PROBLEM REQUIREMENTS: Count the lines below containing "computer"; state the number only.

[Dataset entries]
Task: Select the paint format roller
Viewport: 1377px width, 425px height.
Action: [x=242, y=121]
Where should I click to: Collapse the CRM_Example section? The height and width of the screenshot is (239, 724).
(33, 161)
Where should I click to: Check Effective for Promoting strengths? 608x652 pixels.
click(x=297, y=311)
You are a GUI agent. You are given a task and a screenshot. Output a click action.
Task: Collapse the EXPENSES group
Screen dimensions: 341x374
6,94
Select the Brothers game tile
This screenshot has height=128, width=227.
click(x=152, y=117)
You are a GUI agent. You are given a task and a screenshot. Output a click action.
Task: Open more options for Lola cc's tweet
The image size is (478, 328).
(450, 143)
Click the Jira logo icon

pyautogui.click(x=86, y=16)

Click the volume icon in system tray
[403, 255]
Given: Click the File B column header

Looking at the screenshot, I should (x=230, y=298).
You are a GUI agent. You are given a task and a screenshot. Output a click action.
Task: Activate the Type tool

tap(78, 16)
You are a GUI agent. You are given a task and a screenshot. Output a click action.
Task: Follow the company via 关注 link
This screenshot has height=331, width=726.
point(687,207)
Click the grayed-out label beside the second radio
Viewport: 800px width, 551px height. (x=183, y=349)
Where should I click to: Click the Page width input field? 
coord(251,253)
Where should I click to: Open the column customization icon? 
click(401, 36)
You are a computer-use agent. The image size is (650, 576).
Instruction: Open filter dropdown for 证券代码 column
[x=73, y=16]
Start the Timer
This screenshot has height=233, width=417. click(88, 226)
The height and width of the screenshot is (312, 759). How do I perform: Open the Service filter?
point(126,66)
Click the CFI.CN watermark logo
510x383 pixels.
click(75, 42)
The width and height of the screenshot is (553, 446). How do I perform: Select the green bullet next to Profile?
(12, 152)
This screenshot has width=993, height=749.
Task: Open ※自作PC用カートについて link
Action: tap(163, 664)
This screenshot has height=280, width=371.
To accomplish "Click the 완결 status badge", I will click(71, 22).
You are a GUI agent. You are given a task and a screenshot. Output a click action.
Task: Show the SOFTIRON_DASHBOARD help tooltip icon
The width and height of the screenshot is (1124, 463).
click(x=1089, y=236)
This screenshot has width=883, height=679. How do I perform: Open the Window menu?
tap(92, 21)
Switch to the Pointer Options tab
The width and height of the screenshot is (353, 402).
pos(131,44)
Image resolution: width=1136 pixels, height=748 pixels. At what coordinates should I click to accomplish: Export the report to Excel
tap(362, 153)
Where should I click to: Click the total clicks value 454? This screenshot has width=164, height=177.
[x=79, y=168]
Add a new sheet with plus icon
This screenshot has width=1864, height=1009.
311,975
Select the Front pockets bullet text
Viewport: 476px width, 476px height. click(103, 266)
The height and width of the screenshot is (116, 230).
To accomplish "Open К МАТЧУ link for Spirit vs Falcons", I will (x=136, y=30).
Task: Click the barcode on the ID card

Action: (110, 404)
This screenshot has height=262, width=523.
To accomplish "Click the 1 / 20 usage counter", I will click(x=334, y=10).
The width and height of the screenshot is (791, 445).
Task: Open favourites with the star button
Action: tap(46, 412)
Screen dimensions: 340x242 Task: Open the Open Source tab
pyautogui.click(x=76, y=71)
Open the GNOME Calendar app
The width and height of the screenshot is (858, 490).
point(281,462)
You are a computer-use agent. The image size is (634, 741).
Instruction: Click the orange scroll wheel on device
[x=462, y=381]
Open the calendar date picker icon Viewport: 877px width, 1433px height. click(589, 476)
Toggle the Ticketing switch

RESPONSE: 2